La contaminazione dei generi è una possibilità prolifica. La utilizza sapientemente Eugenio Patanè, attore, regista e poeta, a partire dal titolo del suo primo libro di poesie “Birifrangenze” e ci trasporta, come in un viaggio della fantasia allucinata, verso orizzonti preclusi al mondo letterario, in cui un raggio di luce può scindersi e imboccare due strade diverse, come rivela la Fisica. E così i suoi versi, come una ragnatela, complessa e delicata, intrappolano dualismi irrisolti, oggetti trasfigurati in metafore, parole in idee. Viaggiamo, leggendo, oltre gli scenari narrati, consci che il mare, pur esplodendo nella sua bellezza sensibile, terrena e godibile, è altrettanto affascinante come simbolo di infinità sfuggente, in cui idealmente risiedono le assenze, e le temporalità in contrasto con l’oggi. Ogni elemento della natura, anzi, sembra comunicare al poeta, in un linguaggio più alto di quello ordinario, segreti incomprensibili alla logica umana; al lettore che si metta in ascolto resta il sorriso di un’emozione impressa, e quel solletico alla ragione che l’autore è in grado di produrre, destinato a tratti a rimanere inappagato, perché forse al silenzio Eugenio Patanè consegna il messaggio più alto, all’ordine non casuale imposto ai suoi versi, al codice sotterraneo intarsiato di numeri, simboli, e giochi di parole che configurano una trama nascosta dietro la comunicazione manifesta dell’espressione linguistica.
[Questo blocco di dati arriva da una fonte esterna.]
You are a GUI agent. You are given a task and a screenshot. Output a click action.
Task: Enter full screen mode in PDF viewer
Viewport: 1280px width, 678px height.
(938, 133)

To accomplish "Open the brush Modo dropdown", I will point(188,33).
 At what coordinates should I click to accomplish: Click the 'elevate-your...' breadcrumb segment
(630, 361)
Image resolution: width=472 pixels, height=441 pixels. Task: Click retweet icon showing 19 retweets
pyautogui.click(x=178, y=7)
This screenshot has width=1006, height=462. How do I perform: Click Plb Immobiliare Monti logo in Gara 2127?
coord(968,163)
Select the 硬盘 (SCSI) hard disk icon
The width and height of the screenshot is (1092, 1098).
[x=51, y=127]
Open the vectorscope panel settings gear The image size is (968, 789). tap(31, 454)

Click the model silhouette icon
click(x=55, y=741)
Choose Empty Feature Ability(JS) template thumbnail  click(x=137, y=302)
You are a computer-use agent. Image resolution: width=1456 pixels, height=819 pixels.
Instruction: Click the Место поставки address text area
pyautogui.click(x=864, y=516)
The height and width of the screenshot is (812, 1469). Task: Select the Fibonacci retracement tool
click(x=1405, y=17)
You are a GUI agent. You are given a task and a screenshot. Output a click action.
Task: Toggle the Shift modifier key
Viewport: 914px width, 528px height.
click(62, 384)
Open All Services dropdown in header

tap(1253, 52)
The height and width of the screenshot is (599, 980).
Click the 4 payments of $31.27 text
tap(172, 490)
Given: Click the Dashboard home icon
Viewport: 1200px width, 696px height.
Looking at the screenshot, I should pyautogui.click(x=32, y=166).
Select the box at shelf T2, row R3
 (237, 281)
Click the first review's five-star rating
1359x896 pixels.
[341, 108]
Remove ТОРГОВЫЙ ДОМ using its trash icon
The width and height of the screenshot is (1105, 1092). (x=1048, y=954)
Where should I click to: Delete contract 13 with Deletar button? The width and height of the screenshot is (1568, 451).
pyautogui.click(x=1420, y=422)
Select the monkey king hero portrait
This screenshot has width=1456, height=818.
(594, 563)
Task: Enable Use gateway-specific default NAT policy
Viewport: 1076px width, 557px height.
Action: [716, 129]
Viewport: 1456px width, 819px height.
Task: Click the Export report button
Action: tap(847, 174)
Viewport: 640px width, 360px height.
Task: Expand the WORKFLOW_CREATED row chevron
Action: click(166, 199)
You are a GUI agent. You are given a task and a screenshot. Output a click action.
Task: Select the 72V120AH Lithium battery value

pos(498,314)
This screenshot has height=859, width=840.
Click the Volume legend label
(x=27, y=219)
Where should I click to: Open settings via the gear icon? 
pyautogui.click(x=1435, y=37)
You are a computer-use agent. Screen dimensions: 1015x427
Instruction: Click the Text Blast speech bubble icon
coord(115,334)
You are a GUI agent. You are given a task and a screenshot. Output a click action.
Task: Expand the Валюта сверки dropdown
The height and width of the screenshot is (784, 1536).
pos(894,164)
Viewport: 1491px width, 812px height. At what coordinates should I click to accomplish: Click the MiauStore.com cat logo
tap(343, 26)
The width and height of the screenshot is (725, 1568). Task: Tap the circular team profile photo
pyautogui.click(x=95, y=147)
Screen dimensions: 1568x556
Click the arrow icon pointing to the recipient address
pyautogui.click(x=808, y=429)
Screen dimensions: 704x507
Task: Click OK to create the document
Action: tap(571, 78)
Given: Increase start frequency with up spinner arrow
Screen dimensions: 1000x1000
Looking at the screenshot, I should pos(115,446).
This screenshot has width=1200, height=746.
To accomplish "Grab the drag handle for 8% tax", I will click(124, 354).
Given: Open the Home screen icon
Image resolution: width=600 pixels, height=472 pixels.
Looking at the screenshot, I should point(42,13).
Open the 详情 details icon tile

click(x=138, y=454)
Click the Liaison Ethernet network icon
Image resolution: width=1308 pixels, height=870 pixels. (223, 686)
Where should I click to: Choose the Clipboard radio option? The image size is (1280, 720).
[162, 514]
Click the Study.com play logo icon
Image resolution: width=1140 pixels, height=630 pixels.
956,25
Birifrangente è l’amore, secondo la filosofia dei versi. Così il sentimento, come un raggio rifratto completa la missione dell’Essere, diversificandosi e rimanendo al tempo uno con quello riflesso, sua fonte. E non è forse questo l’amore, ci chiediamo godendo al palato del retrogusto dolce dei versi, quella luce che si avventura in mille strade senza mai perdere la forza della sua identità unitaria? Quell’infinita distesa azzurra che si scinde mormorando per poi ricomporsi?  L’amore è un’onda. Un’onda luminosa. Immergersi nell’universo simbolico di “Birifrangenze” significa respirare, in apnea, un mondo che ostenta fiero la propria bellezza, e la offre agli occhi di chi sa catturarla, significa evadere attraverso il mondo ordinario dal mondo ordinario, scoprendone le porte segrete che dall’apparente scissione conducono alla fonte, all’origine, al senso. Un’essenza che può solo essere indicata, non detta, e che l’autore ci mostra con mille accorti strumenti letterari, chiedendoci non di capire, ma di farne esperienza.